Kashi Isaac-Salawu is of Nigerian heritage, and she can remember her first memory of a wedding as a little girl reading a letter at her aunt’s wedding. Today she runs Eden Event Design, but her love for the ceremonies came long before that. One of the most important aspects of her culture, she explains, is the food and the very colorful style.  A traditional wedding is full of music, soul, presentation and everyone in the family is involved in the ceremony. What makes the wedding is the personal letter writing. Such as, the groom’s family writes a letter of proposal to the bride’s family and reads it in front of everyone. “The whole tradition is to make you feel so important and it’s beautiful” she explains. That is why it is important to bring that same tradition to ladies of culture today, “because there is no one in that room that feels as important as you do on that day”.

Being a cultural bride herself, Bilen Zeremariam loves the diversity and culture that weddings bring to the table today. She owns Queen of Hearts Floral Design in London however her family is from Eritrea. A traditional wedding of her home culture is typically a seven-day process with a guest list of 400-500 people. What makes these huge events memorable?
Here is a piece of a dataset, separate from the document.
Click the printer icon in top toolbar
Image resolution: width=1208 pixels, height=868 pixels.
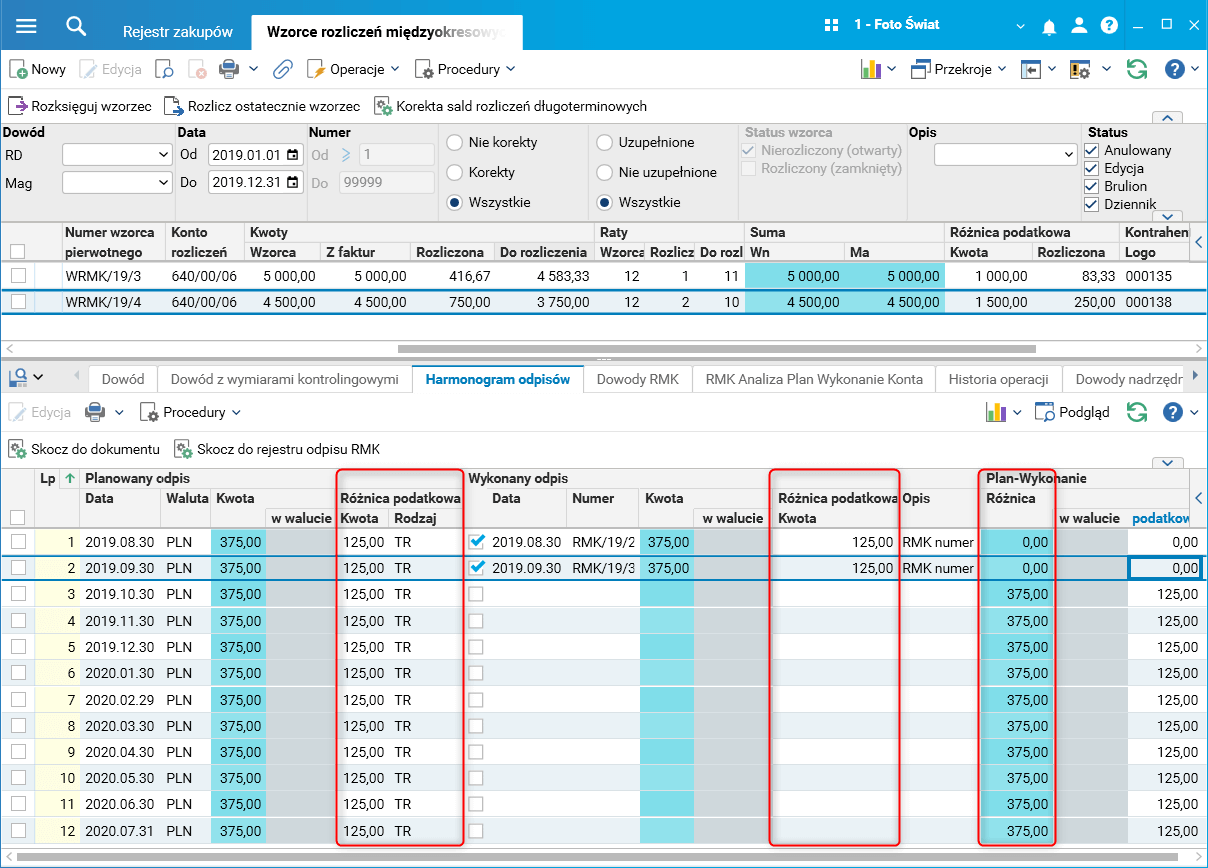pos(229,69)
The food of course. “If the food is tasty, then that’s the memory that people take”, Bilen tells us.  A delicious traditional dish is called injera, a sour pancake with a stew or many different vegan options. Sorry Westerners, but Eritreans claim vegan dishes! It’s popular in western culture today, yet it’s been done for thousands of years in African culture. Two important processes in an Eritrean wedding is the engagement process, and the representation of what tribe you are a part of. Today, Bilen describes the wedding industry as a melting pot, a mixing of traditions such as these. She encourages other brides to, “embrace your culture, as much as you can”.

Last but not least, Designer Wedding Planner owner, Shola Adedayo and her family are from Nigeria. She remembers the biggest part of a traditional wedding was the food. “It was important to make sure there was enough for all of the guests”, Shola explains, especially since everyone who knew the bride or the groom and friends of the family were invited. Otherwise the entire wedding would be considered a “failure”.
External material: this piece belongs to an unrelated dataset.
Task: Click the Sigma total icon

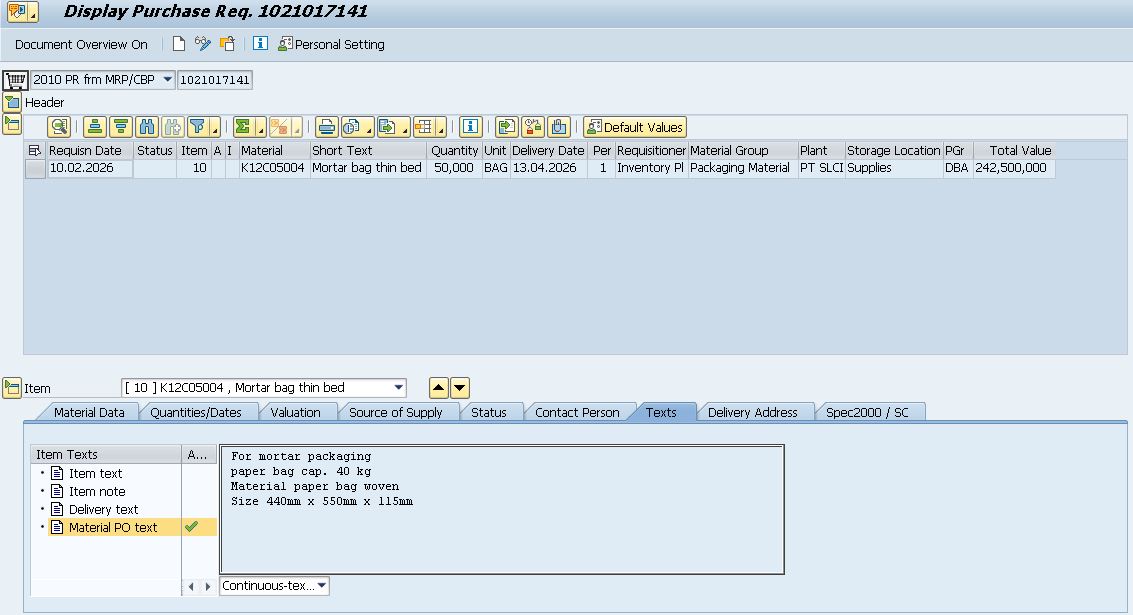Action: click(x=243, y=127)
Her mother was the one who planned her wedding, as weddings back then had more to do with the family than with the couple. Now, Shola explains, weddings have more to do with the couple since they are the ones paying and planning. These traditional weddings were not only a celebration, but they were a party! Live music was essential, and the bands could be paid to play all night. Imagine being able to celebrate all night whereas weddings today end early, usually by 11. Why did we choose be so lame? I vote we adapt to that tradition. Today, Shola loves being able to help other brides of culture bring traditions of their culture into modern ideas. She is successful in mixing the old with the new. Her favorite part about weddings is finding the parts of traditions that, “rhyme with what’s happening nowadays”.

Despite 2020, the future is still bright

Because of the current circumstances and events of this year, many brides have been affected by the new restrictions and have chosen to push their weddings back to next year. However, this has been especially difficult for brides with African or Caribbean weddings. Bilen explains that many of her clients, “cannot imagine having only 15-30 people come to their wedding”, as having a large guest list is essential to cultural tradition.

Rest easy brides, these ladies will be here for you for your dream wedding when the time is right. Now is not the time to forget where you came from and settle for less. Do not compromise! As we are reminded on this month, time moves us forward. Things around us may change, but where you came from will not. So hang in there, dream weddings will happen again!